How long does it take to "officially" domesticate an animal? What is the last wild animal humans have domesticated? If we tried long enough, could we end up with domesticated koalas or beavers?
—Dane Coffey, Bella Vista, Arkansas
"Officially"? There's not exactly a UN Bureau of Domesticated Animals where species register once they've become housebroken. But sure, plenty of animals are ripe for domestication, given enough time. Maybe eventually we could train those beavers of yours to replace the Army Corps of Engineers.
First, let's make something clear about domestication. In brief, it's not the same thing as taming, which is the easy part—what you do when you (e.g.) take a baby tiger from the jungle and hand-feed her through cubhood. By the end of this process, ideally, she'll be amiable enough to star in your Vegas stage act.
But say that tiger then has cubs of her own. They won't have inherited any of their mother's ease around humans. Taming refers to learned behavior, whereas domestication indicates an actual shift in the animal's genome that takes generations to come about. Scientist-author Jared Diamond argues in his blockbuster Guns, Germs, and Steel that this distinction disqualifies certain well-known working animals, notably the draft elephants of South and Southeast Asia—they're not bred by humans but rather plucked from the wild a la carte and trained. A domesticated animal, as Diamond puts it, is one "selectively bred in captivity and thereby modified from its wild ancestors, for use by humans who control the animal's breeding and food supply." (Plants can undergo a similar process, of course—the domestication of cereal crops like wheat has had a not insignificant effect on human history—but we'll focus here on fauna.)
As to your question, there's an easy answer: the last wild animal to be domesticated was the silver fox, and it took a startlingly short time. In the late 1950s a Soviet biologist named Dmitry Belyaev rounded up about 150 of the animals with the goal of, essentially, replicating and observing the process by which, 10,000 years before, some wolves became dogs. As he bred each successive generation of kits, Belyaev selected for one trait: how the animals got along with humans.
The results were remarkable: by 1964, Belyaev had produced fourth-generation foxes as friendly as dogs—tails wagging, the whole shebang. But it wasn't just their behavior that changed. Belyaev noticed a phenomenon identified earlier by Darwin: domesticated mammals share certain physiological qualities that set them apart from their wild forebears. They're smaller, with smaller brains and teeth; their fur has white spots or patches; their ears are floppier. Between their juvenile morphology and their friendly behavior, it's as though domesticated animals are wild ones that have been stunted, forever stuck in adolescence. The ears of Belyaev's foxes began to droop after just nine generations.
By the time National Geographic checked in on this long-running experiment, in 2011, researchers had identified two regions of the domesticated foxes' genomes that differed from those of their wild relatives.

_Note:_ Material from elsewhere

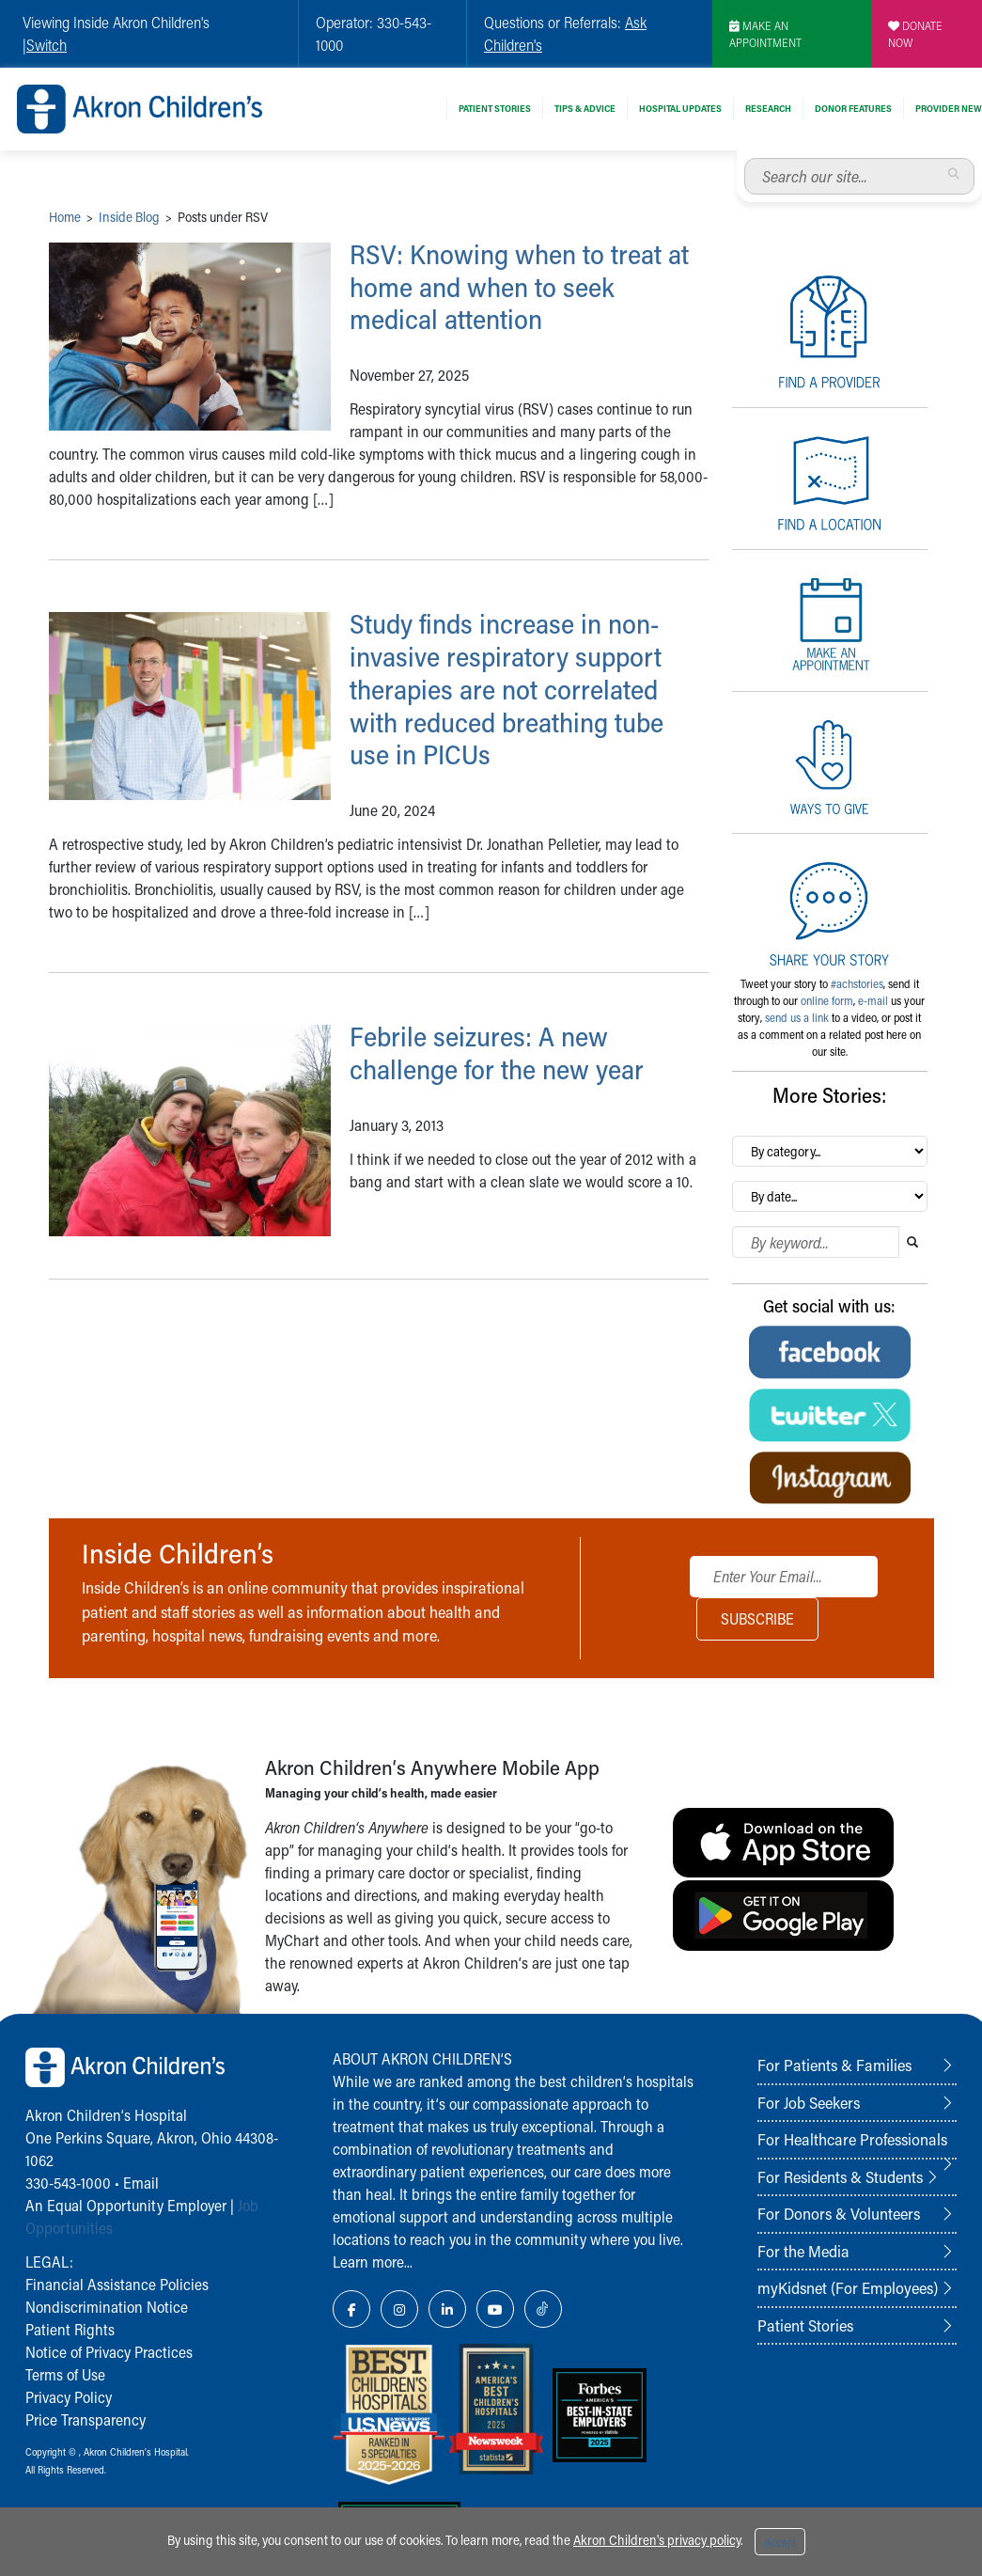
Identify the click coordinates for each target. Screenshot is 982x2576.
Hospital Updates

It was once thought there might be a single gene responsible for domestication, though it's beginning to look like it's actually a far more complex process of genetic change.
The ease with which Belyaev pulled this off makes it sound as if, with a little effort and a healthy research budget, you can domesticate whatever you please. But Diamond believes there are a few prerequisites. Domesticable animals, he thinks, should:
•Grow quickly. Nobody wants to wait around 15 years for an elephant to mature.
•Breed in captivity. (Difficulties on this front apparently thwarted Belyaev's attempts to domesticate otters.)
•Be efficient eaters, in terms of biomass conversion, and not picky, either. This rules out your koalas.
•Have decent personalities, which rules out grizzly bears and Dick Cheney.
•Not be too nervous.
•Come from a social structure with a "well-developed dominance hierarchy," which humans can then insert themselves at the top of. (This would seem to rule out cats, but Diamond suggests the reason cats were domesticated is that we never tried to herd them; they've only ever been pets.)
So domestication is a highly contingent process by which humans have sometimes manipulated evolution to benefit ourselves. Or animals have, to benefit themselves. One hypothesis has it that the process by which wolves became dogs sprang from their own initiative, whereby the less aggressive among them realized a selective advantage in hanging around people—namely, the buffet possibilities presented by human garbage. Humans subsequently did their part by adopting and breeding the friendliest pups.
Researchers continue to be intrigued by the self-domestication hypothesis. These days they're looking at it to explain certain traits observed in bonobos, vis-a-vis their violent cousins chimpanzees, from whom they split taxonomically about a million years ago. The bonobos are peaceful and, in line with Darwin's observations, display those familiar differences in morphology. Have they domesticated themselves, and why? The import of this question is obvious. Certain hominids abandoning aggression, embracing sociality, becoming more ... evolved? Sound familiar?